Baptista (2020) provides crosslinguistic empirical coverage of reported congruent forms in 20 contact languages across 19 grammatical domains (including negation,Tense, Mood, Aspect markers, complementizers…). That study’s documentation of the congruent forms reported in the scholarly literature (Kihm, 1990; Corne, 1999; Mufwene, 2008; Aboh, 2015) lead to the design of a Pattern-Matter-Mapping (PMM) model. The PMM model rests on the proposal that in the context of Creole formation, the linguistic properties that speakers perceive to be shared (congruent) among the input languages maybe more easily learned and are probabilistically more likely to emerge in a given Creole.

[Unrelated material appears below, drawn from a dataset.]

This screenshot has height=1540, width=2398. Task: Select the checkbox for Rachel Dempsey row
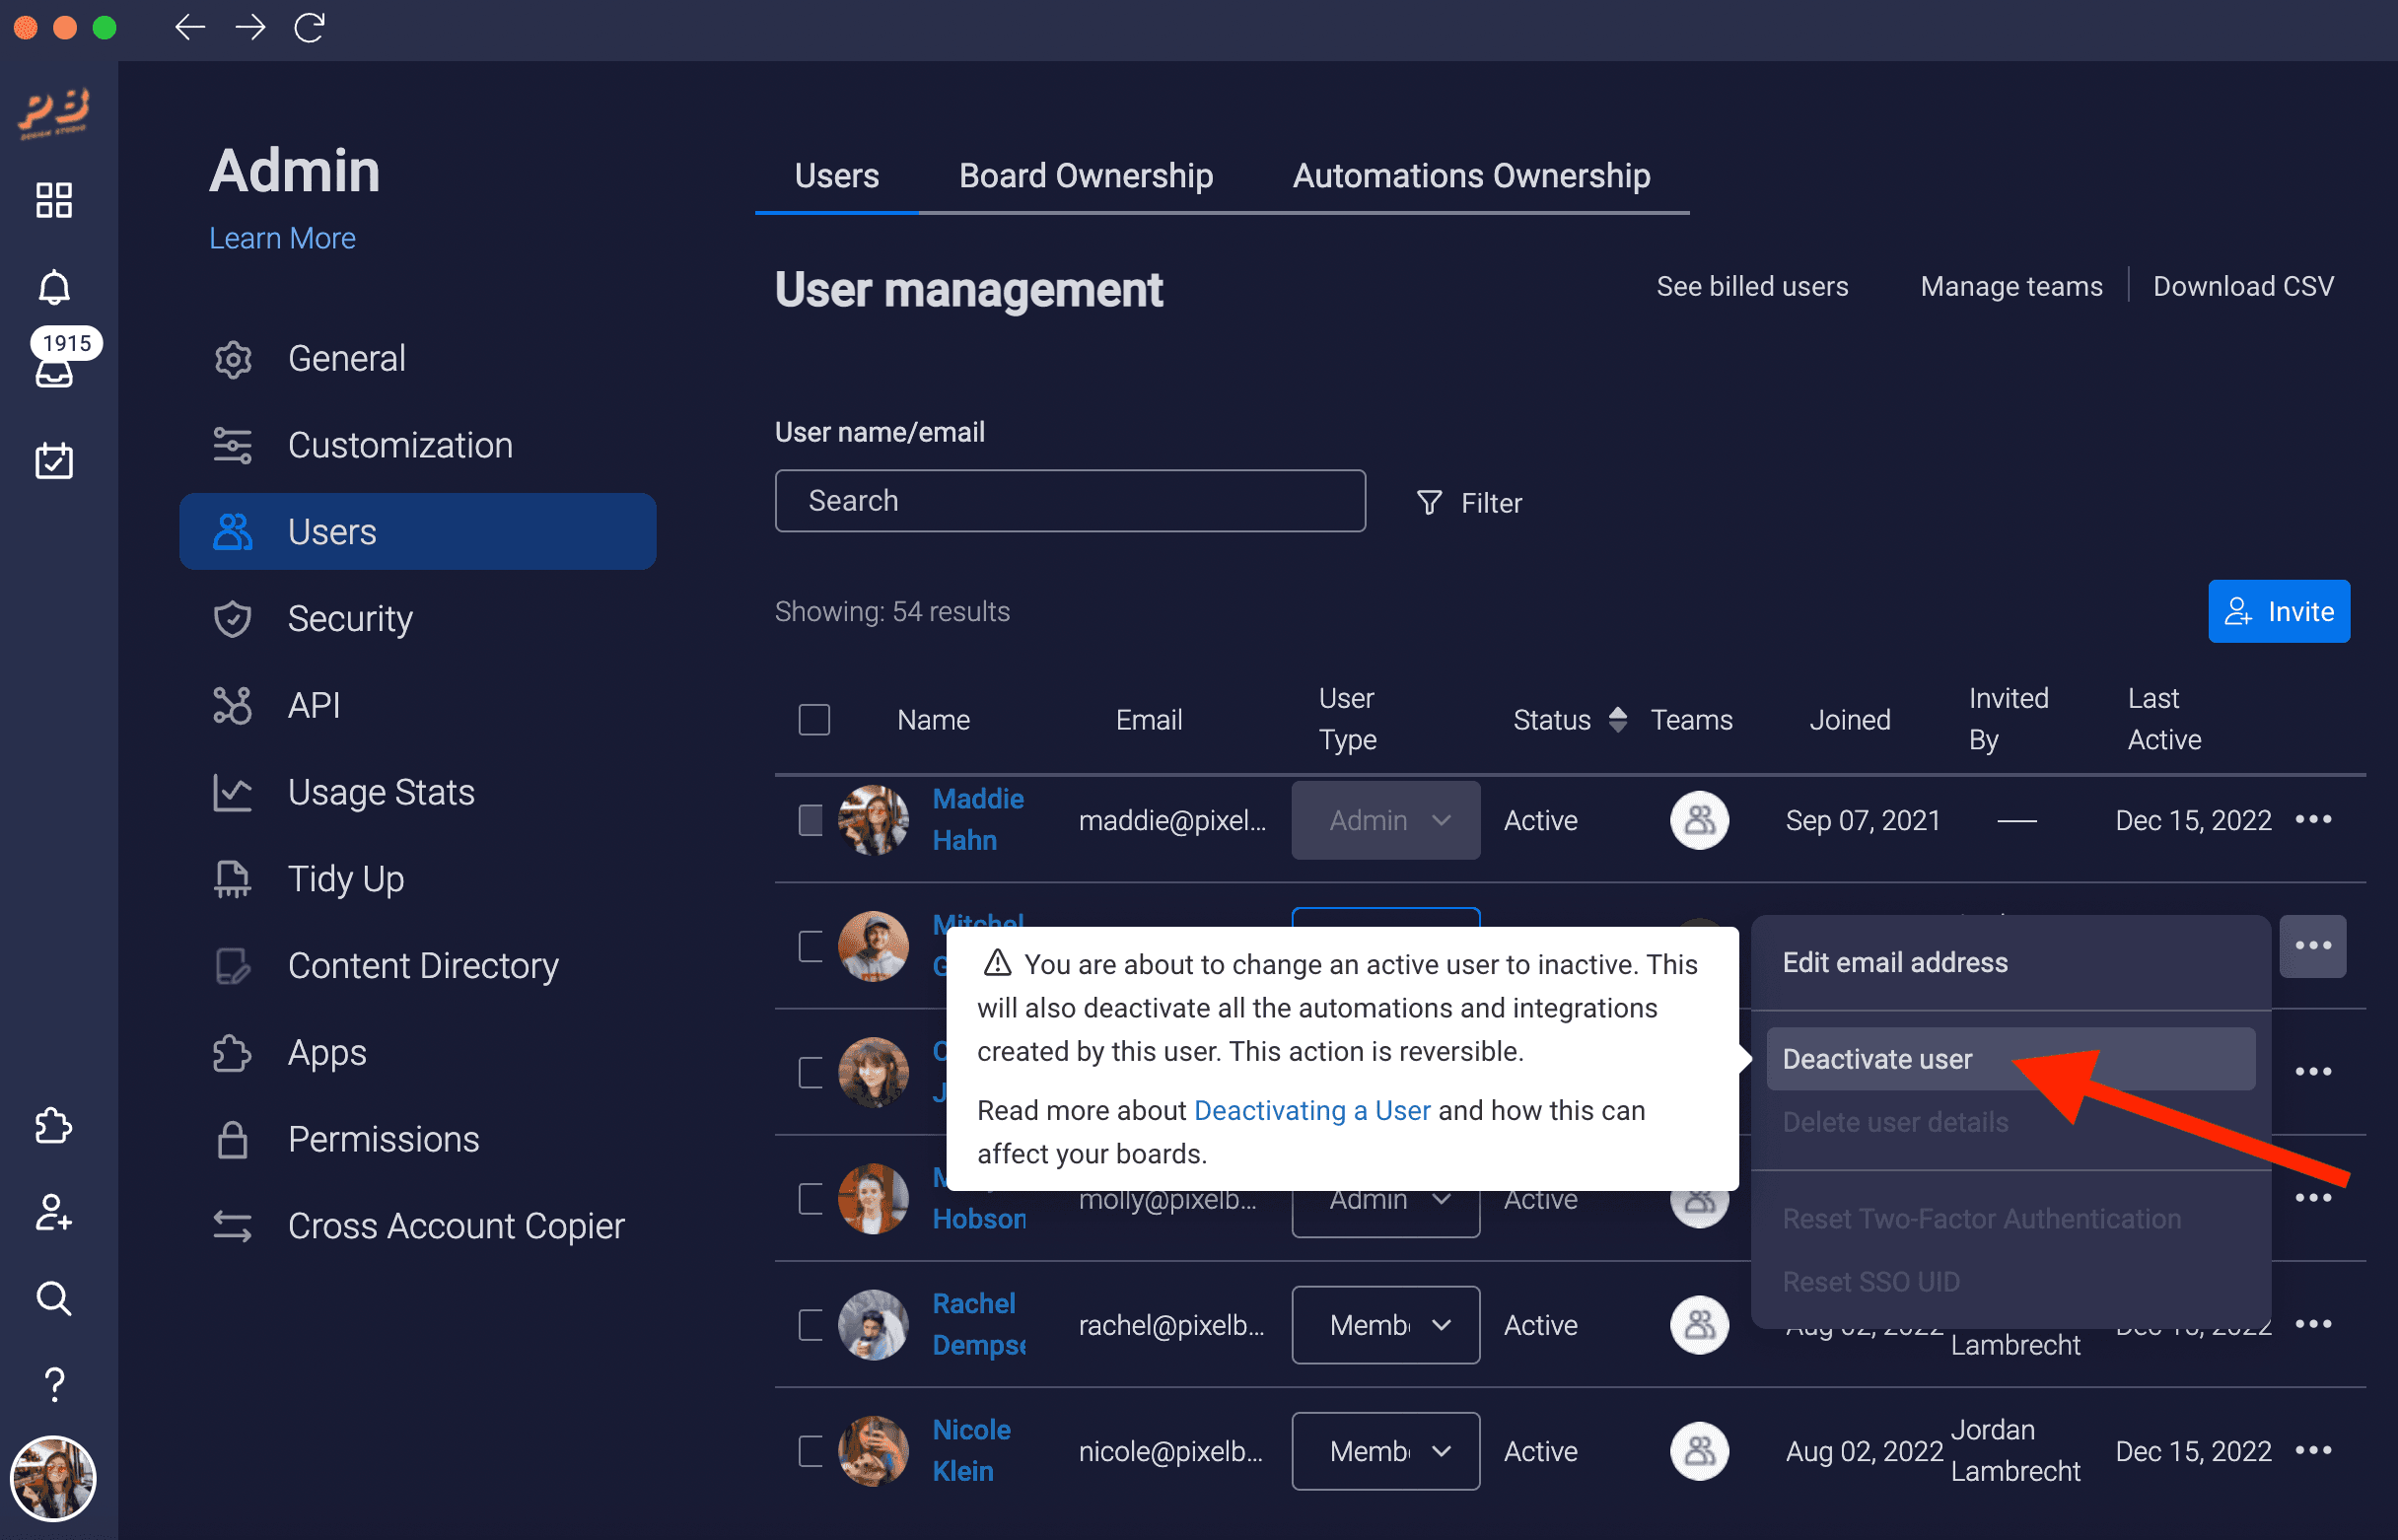pos(811,1324)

This supports linguists’ assumption that feature similarity across languages in contact seems to correspond to facilitation in acquisition and language emergence (as in the case of Creole languages). However, because feature similarity is often confounded with other variables (e.g., feature frequency, language type, transparency, perceptual salience), it remains unknown whether congruence per se benefits learners. In this project, our team (Danielle Labotka, Emily Sabo, Rawan Bonais, Susan Gelman and myself) abstracts away from such variables.

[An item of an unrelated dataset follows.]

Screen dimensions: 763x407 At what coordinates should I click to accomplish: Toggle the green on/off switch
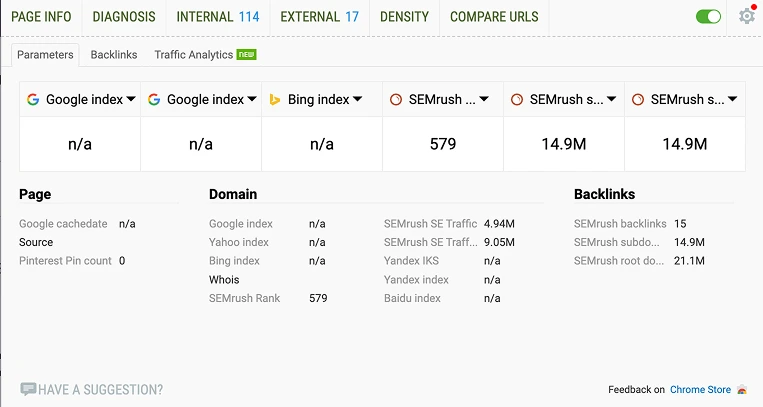708,17
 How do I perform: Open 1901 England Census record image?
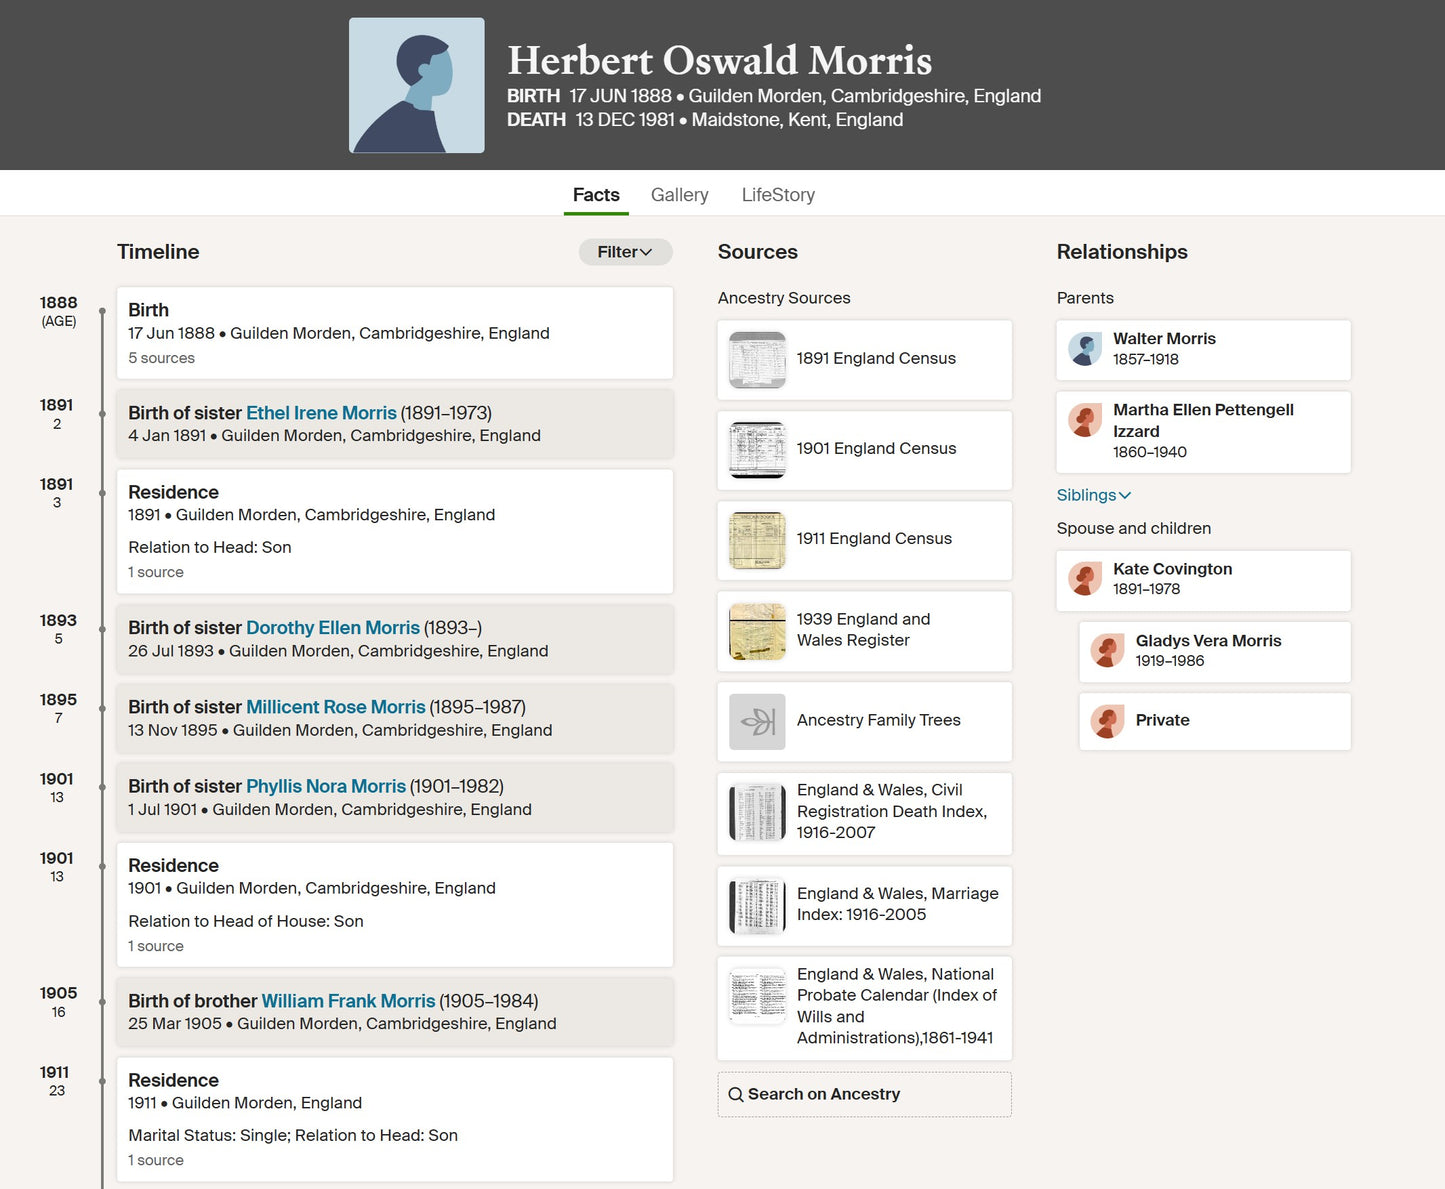point(757,450)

Following up on a prior study (Baptista, Gelman and Beck, 2016), we provide an experimental test of the effects of congruence on ease of acquisition through an artificial language-learning experiment involving English (L1) and two artificial languages (Flugerdu and Zamperese). Native English-speakers (N = 163) were randomly assigned to one of four conditions, varying which of the three languages expressed negation with converging forms: all three languages (English, Flugerdu and Zamperese); only Flugerdu and Zamperese; only English and Flugerdu; or none. Our findings show that participants better acquired the negation morpheme when the form converged with negation in English but not when the forms in Zamperese and Flugerdu converged with each other. We likewise found unanticipated spillover effects in which participants better acquired the vocabulary and grammar of the artificial languages when all three languages had converging negation forms. These findings provide insight into issues surrounding language acquisition in multilingual environments and Creole language formation.